start MATERIAL FOR THIS TASK
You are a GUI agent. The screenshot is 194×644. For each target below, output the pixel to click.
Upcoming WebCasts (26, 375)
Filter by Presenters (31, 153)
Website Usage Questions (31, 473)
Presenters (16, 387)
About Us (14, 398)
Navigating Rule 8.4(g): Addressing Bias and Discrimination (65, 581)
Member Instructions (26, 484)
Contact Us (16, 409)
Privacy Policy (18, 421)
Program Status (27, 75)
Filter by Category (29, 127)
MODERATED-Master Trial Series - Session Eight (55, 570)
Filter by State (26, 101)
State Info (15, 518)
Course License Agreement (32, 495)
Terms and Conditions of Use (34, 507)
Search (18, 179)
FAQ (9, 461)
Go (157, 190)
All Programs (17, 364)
end MATERIAL FOR THIS TASK
PROBLEM REQUIREMENTS:
Write out all of the items above again, changing "Filter by" to "Browse by" and leaving everything else untouched.

RIGHT ANSWER:
You are a GUI agent. The screenshot is 194×644. For each target below, output the pixel to click.
Upcoming WebCasts (26, 375)
Browse by Presenters (31, 153)
Website Usage Questions (31, 473)
Presenters (16, 387)
About Us (14, 398)
Navigating Rule 8.4(g): Addressing Bias and Discrimination (65, 581)
Member Instructions (26, 484)
Contact Us (16, 409)
Privacy Policy (18, 421)
Program Status (27, 75)
Browse by Category (29, 127)
MODERATED-Master Trial Series - Session Eight (55, 570)
Browse by State (26, 101)
State Info (15, 518)
Course License Agreement (32, 495)
Terms and Conditions of Use (34, 507)
Search (18, 179)
FAQ (9, 461)
Go (157, 190)
All Programs (17, 364)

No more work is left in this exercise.